Abordagem interdisciplinar sobre os reflexos da MP nº 2.158-35/2001

Agenda 01/01/2002 às 01:00

Sumário: 1 Introdução; 2 Interpretação restritiva versus extensiva; 3 Solidariedade tributária passiva na MP n.º 2.158-35; 4 Conclusões


Introdução

No direito tributário a sujeição passiva é elemento de grande importância para a determinação de quem suporta o ônus tributário. Importante também é a caracterização do instituto da solidariedade passiva em uma mesma relação tributária.

A Medida Provisória n.º 2.158-35, de 24 de agosto de 2001, trouxe mudanças significativas na sujeição passiva para empresas importadoras. As empresas adquirentes de mercadoria estrangeira, importadas por sua conta e ordem, por intermédio de pessoa jurídica importadora, são agora responsáveis solidárias pelos tributos advindos dessa operação.

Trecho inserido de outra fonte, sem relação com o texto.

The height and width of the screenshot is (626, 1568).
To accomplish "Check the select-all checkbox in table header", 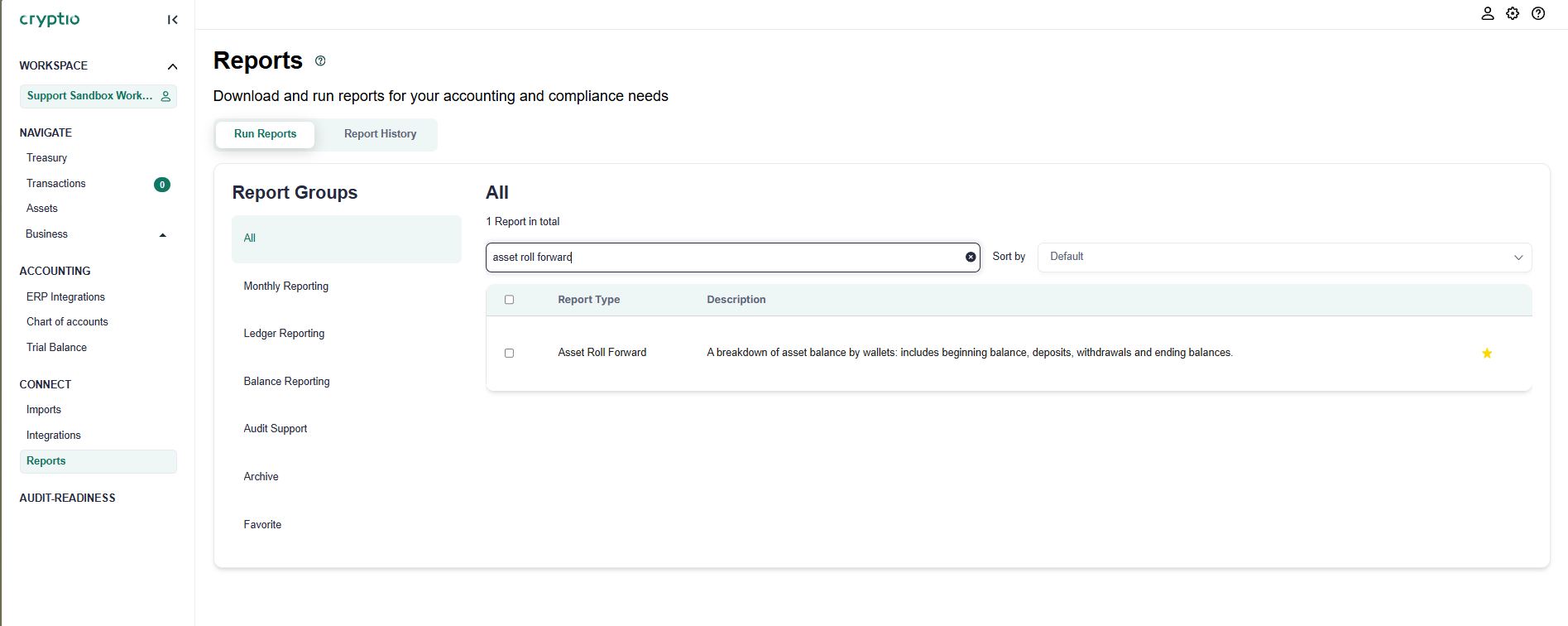I will click(509, 300).
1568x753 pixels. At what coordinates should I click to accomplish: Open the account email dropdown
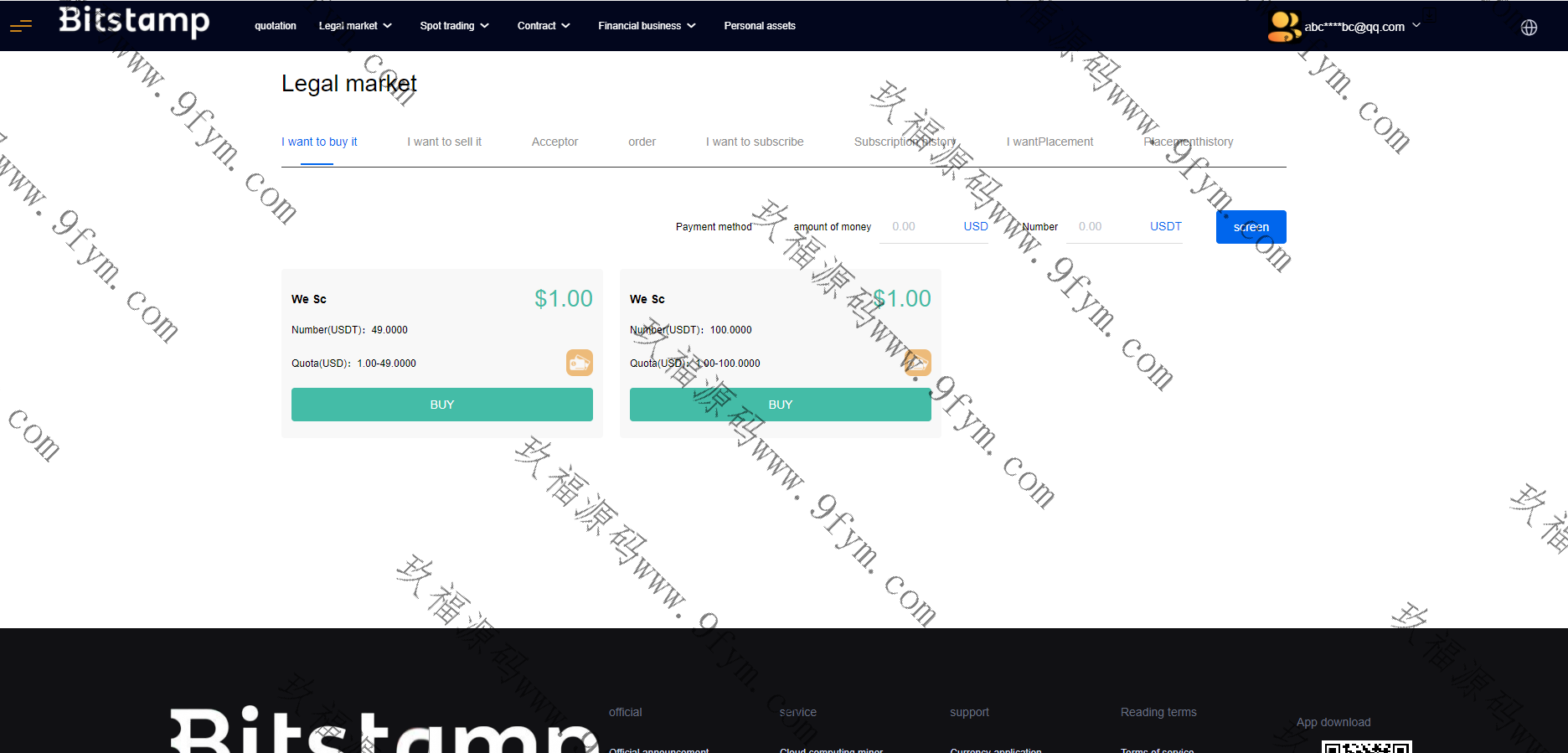[x=1361, y=27]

A mudança é surpreendente. Enquanto anteriormente somente as intermediárias respondiam pelos tributos decorrentes da importação, agora as adquirentes foram elevadas à categoria de responsáveis solidárias.

No rol de intermediárias, nas operações de comércio exterior, estão as empresas amparadas pelo Fundo para o Desenvolvimento das Atividades Portuárias do Espírito Santo (Fundap)[1]. Tais empresas intermediárias (Fundapeanas) continuam no pólo principal da sujeição passiva, porém, de agora em diante, em situação de igualdade com as adquirentes.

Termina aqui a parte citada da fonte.